De manière générale, la place des femmes dans la production économique reste très stéréotypée. Le thème des programmes, comme « Être ouvrier au XIXe siècle », laisse d’ailleurs peu de place à une histoire mixte du monde du travail. La Révolution industrielle est présentée, jusque dans l’iconographie, comme un événement viril, alors que la réalité est beaucoup plus complexe. Contrairement à ce que les oublis de certains manuels laissent supposer, les femmes ont largement participé à cette révolution de la production.

Lorsque les ouvrières apparaissent, c’est dans l’industrie textile, où elles ont certes massivement travaillé, mais avec des commentaires qui suggèrent que les progrès techniques auraient rendu ce travail peu harassant. Ce qui, comme l’a souligné Annette Wieviorka, est bien loin d’une réalité très dure, « proche de l’esclavage, douze heures par jour devant leurs machines ».

Les femmes et le textile - Nathan, Fulger (CAP)

Enfin, même si quelques figures nouvelles émergent dans ces manuels, comme la scientifique Emilie du Châtelet, la contribution des femmes à l’histoire intellectuelle, scientifique et culturelle reste souvent anecdotique. Quand elle n’est pas tout simplement gommée de l’histoire des Lumières, Emilie du Châtelet est encore parfois présentée comme la seule traductrice de l’œuvre de Newton au profit de Voltaire, une sorte de savante assistante.

« Compte tenu des résultats de l’étude, il n’y a pas cette année de prix d’excellence », a précisé Annette Wieviorka. Le manuel de seconde générale de Nathan, dirigé par Guillaume Le Quintrec, s’en tire tout juste avec les « encouragements du jury ». Comment expliquer un tel retard des manuels scolaires ? Guillaume Le Quintrec, qui s’est dit « content d’être le moins mauvais de la classe », a rappelé les contraintes du genre : « Nous devons faire des choix, beaucoup simplifier. Nous appliquons aussi des programmes où l’histoire politique traditionnelle domine. Celle des "Grands hommes" qui ne se prête pas forcément à une histoire du genre. Sur l’absence des femmes dans les notices biographiques, nous n’allons pas inventer de "grandes femmes" qui n’existent pas forcément ». Ces propos ont suscité sur le stand de la Région Ile-de-France, qui finance le centre Hubertine Auclert, quelques débats animés.
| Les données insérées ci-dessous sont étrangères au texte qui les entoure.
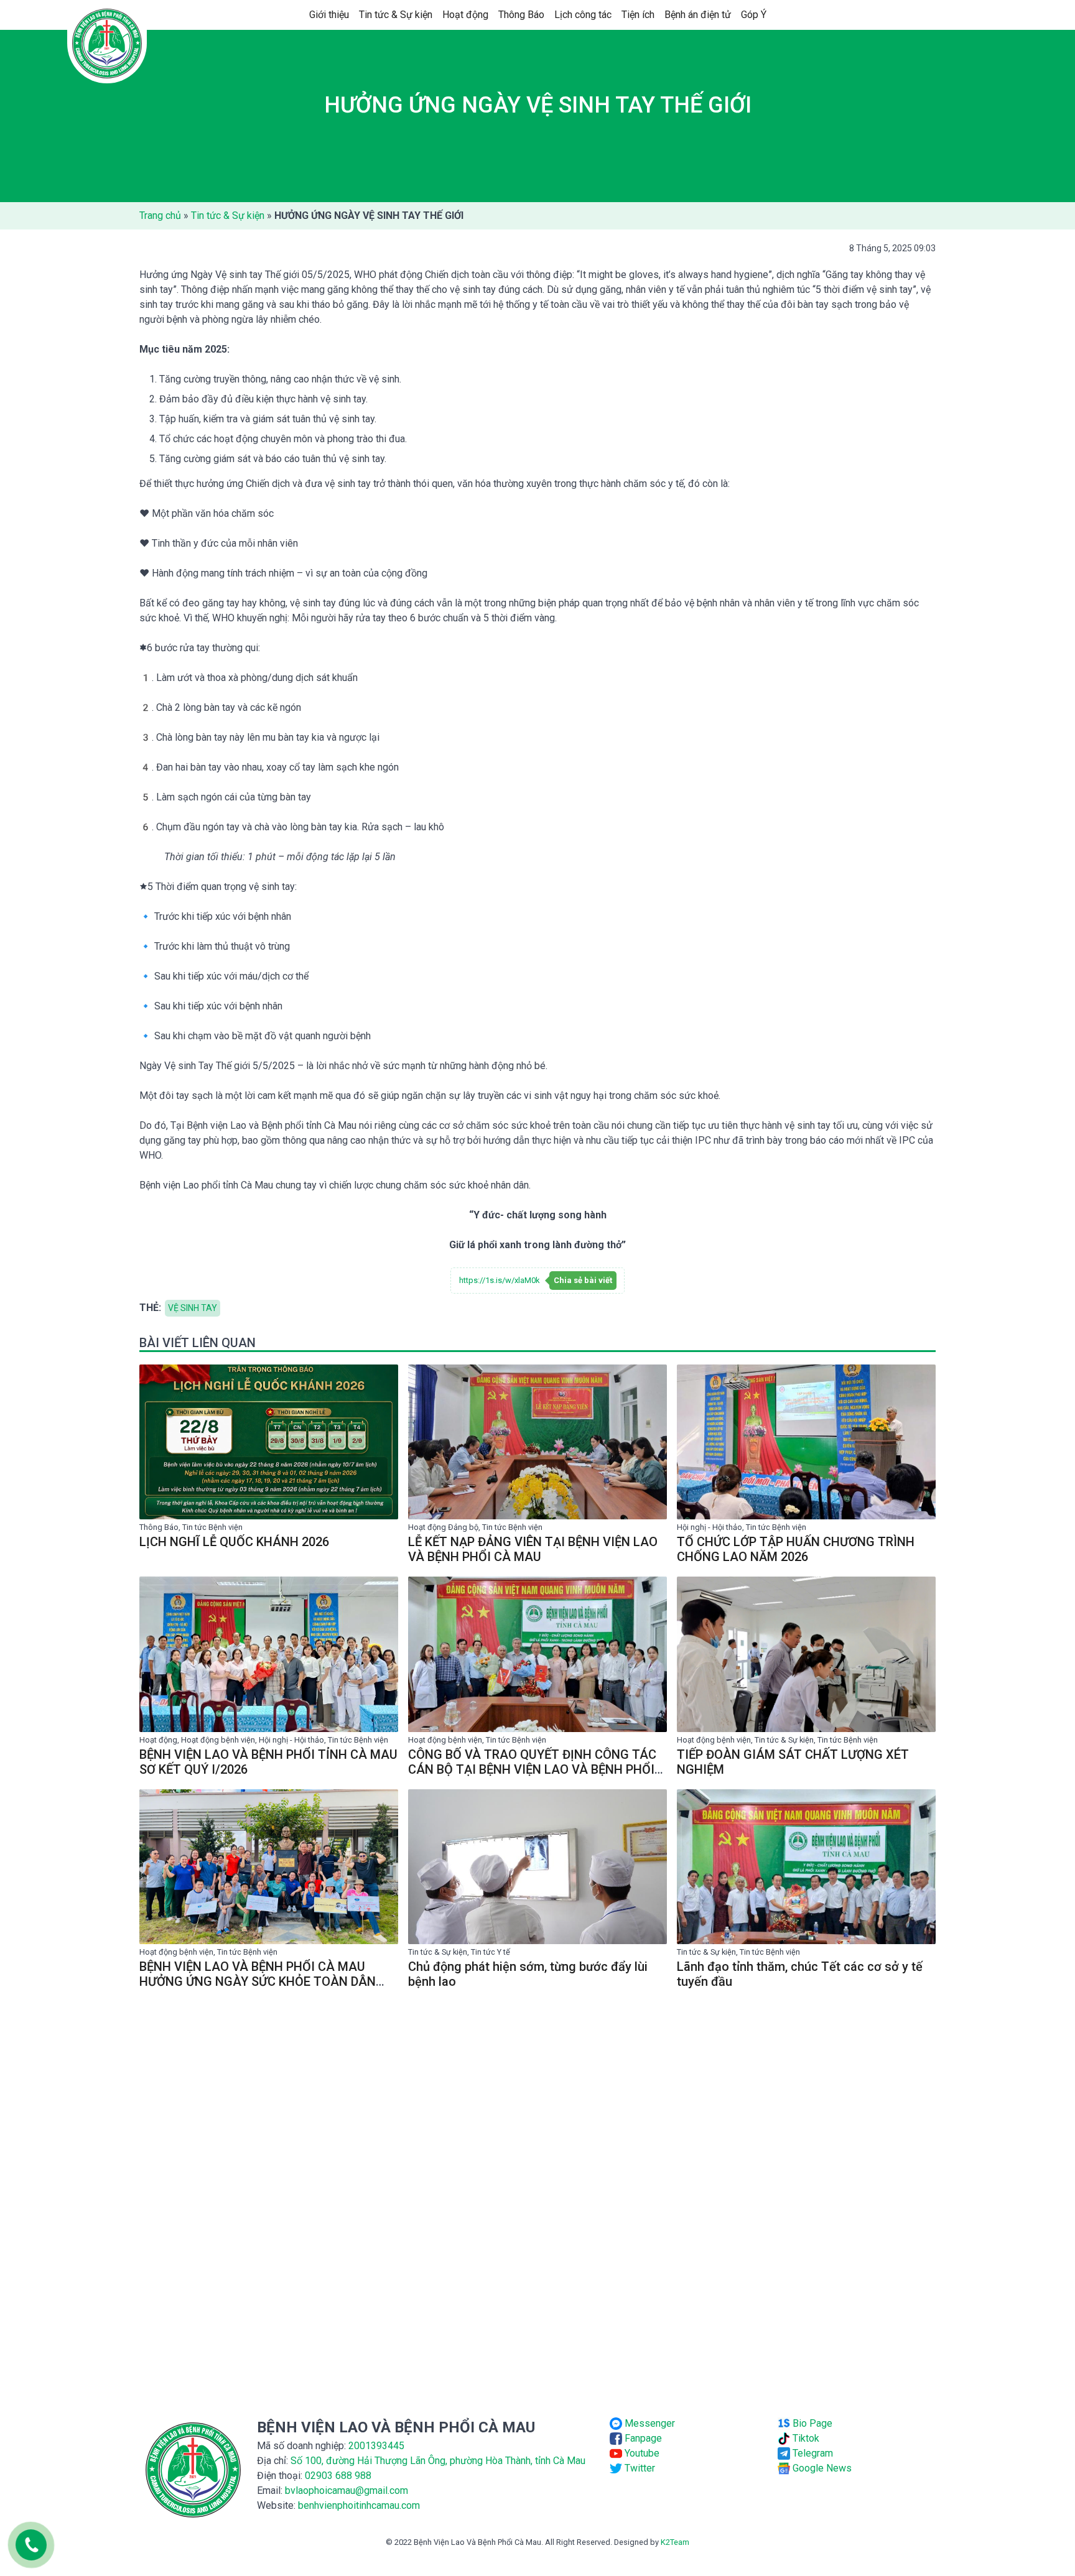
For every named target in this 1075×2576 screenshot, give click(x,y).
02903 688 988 (338, 2475)
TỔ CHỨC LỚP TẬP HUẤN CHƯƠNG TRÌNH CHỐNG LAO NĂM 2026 (795, 1549)
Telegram (811, 2453)
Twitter (638, 2468)
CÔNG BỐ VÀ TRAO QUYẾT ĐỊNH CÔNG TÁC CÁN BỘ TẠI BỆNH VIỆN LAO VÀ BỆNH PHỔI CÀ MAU (532, 1769)
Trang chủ (160, 215)
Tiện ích (637, 15)
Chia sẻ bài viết (583, 1280)
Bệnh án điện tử (697, 15)
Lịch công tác (583, 15)
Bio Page (811, 2423)
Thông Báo (521, 15)
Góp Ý (753, 15)
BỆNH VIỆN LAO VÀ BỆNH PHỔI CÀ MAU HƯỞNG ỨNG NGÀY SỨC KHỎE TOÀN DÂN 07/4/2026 (257, 1981)
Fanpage (642, 2438)
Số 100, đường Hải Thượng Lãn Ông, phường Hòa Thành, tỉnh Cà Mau (438, 2461)
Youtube (640, 2453)
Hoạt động (465, 15)
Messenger (648, 2423)
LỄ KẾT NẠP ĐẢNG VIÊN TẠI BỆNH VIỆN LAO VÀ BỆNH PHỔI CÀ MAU (533, 1549)
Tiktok (804, 2438)
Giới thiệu (329, 15)
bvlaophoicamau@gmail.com (346, 2490)
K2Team (675, 2542)
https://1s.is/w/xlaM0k (499, 1280)
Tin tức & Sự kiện (395, 15)
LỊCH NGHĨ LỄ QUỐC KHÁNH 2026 (234, 1541)
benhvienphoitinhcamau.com (359, 2505)
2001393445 (376, 2446)
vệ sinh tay (192, 1308)
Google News (821, 2468)
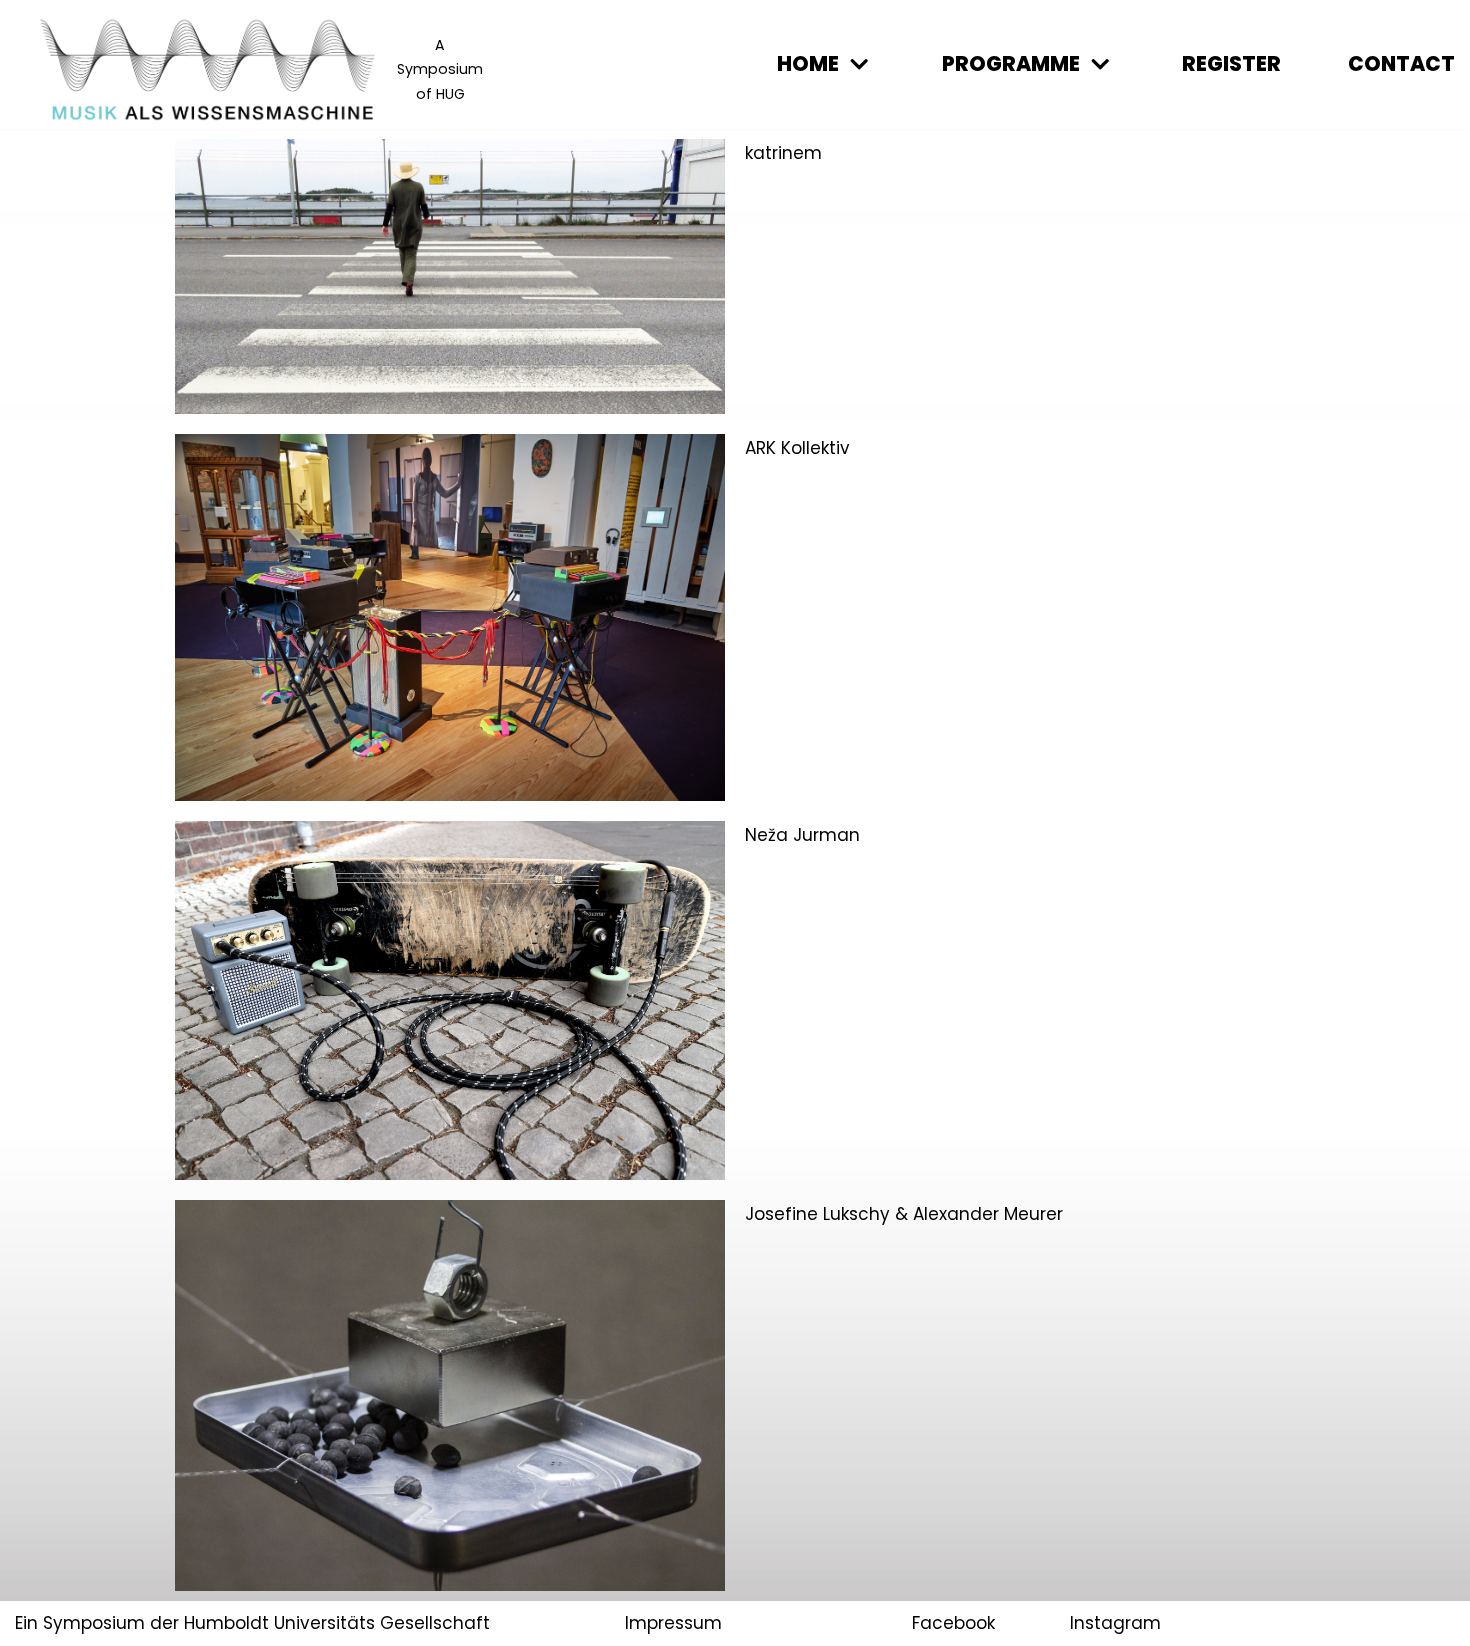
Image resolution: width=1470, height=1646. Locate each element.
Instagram (1115, 1623)
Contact (1401, 64)
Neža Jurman (802, 835)
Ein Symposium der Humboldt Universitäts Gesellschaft (252, 1623)
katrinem (783, 153)
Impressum (673, 1623)
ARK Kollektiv (797, 448)
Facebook (953, 1623)
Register (1231, 64)
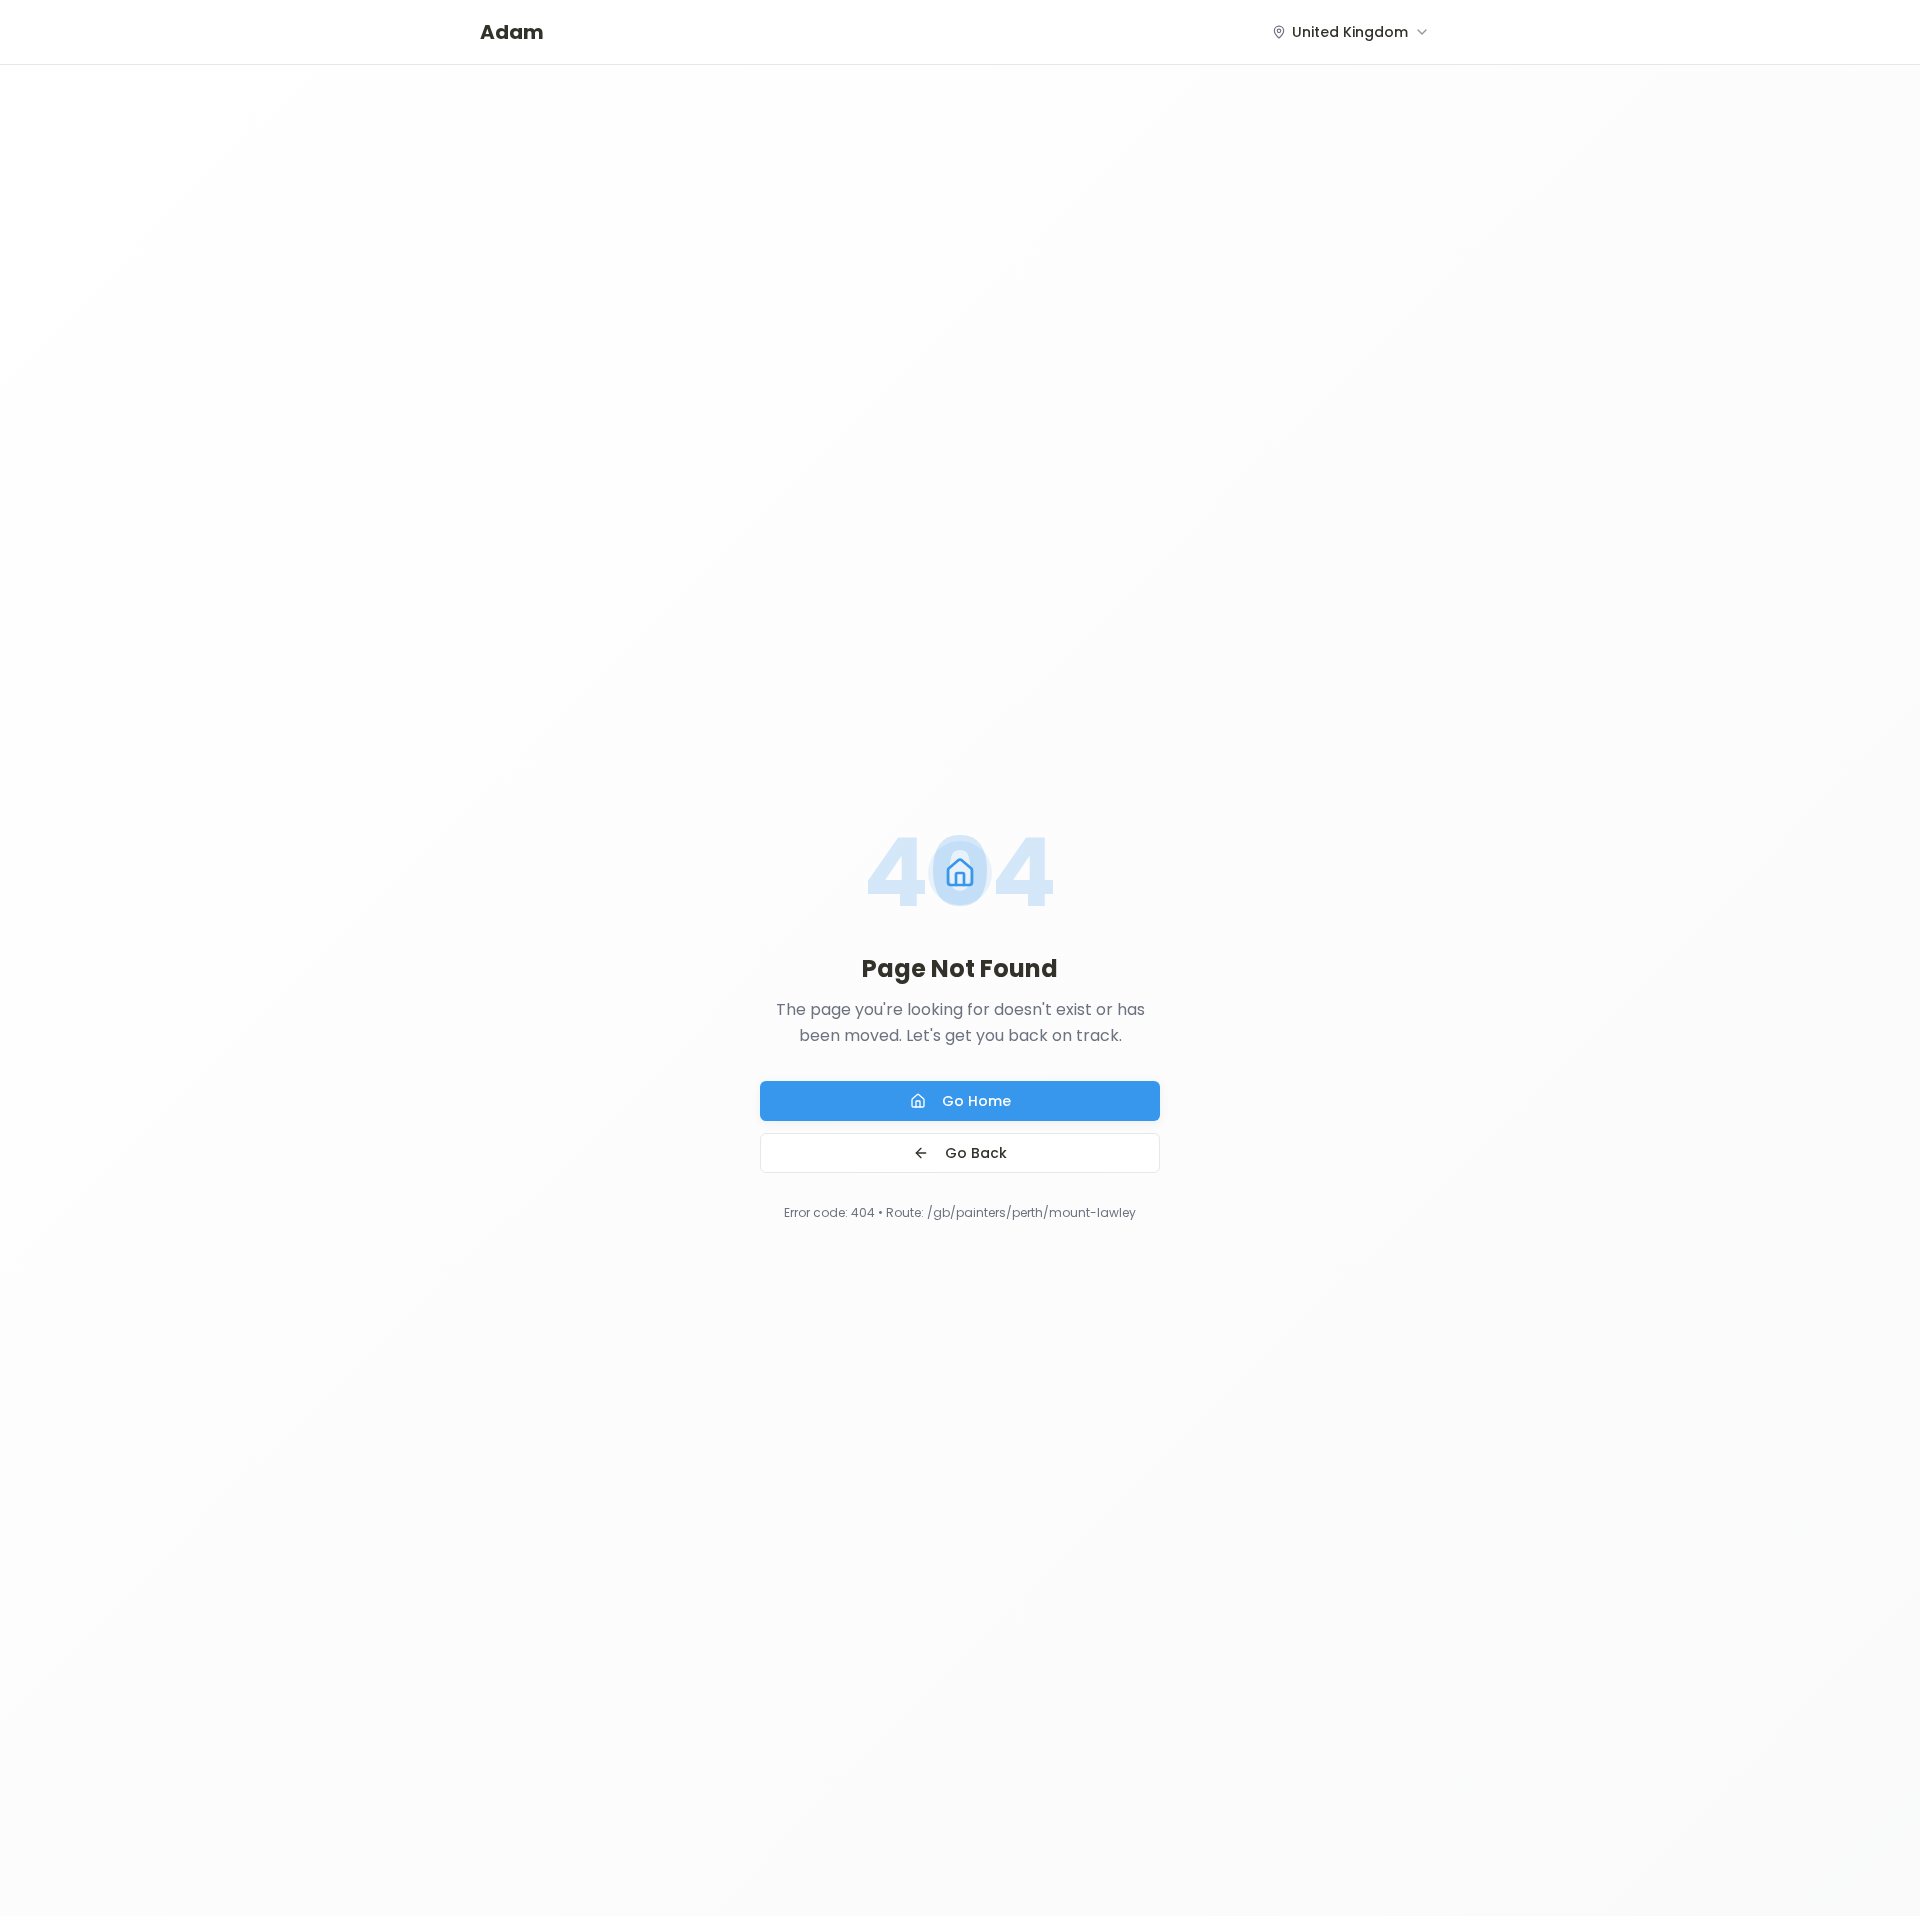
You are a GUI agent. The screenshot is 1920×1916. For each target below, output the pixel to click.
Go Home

L’invisibilité des femmes dans les livres scolaires serait aussi due à un problème de sources, texte, iconographie ? « Il subsiste pourtant bien des zones muettes et, en ce qui concerne le passé, un océan de silence, lié au partage inégal des traces, de la mémoire et, plus encore, de l’Histoire, ce récit qui a si longtemps oublié les femmes comme si, vouées à l’obscurité de la reproduction, inénarrables, elles étaient hors du temps, du moins hors événements », écrivait Michelle Perrot dans Les Femmes ou les silences de l’histoire.

« Ce n'est plus un argument. Nous avons fait beaucoup de progrès sur ces "silences". Nous avons aujourd'hui tout ce qu'il faut pour proposer une Histoire mixte », a précisé Annette Wieviorka.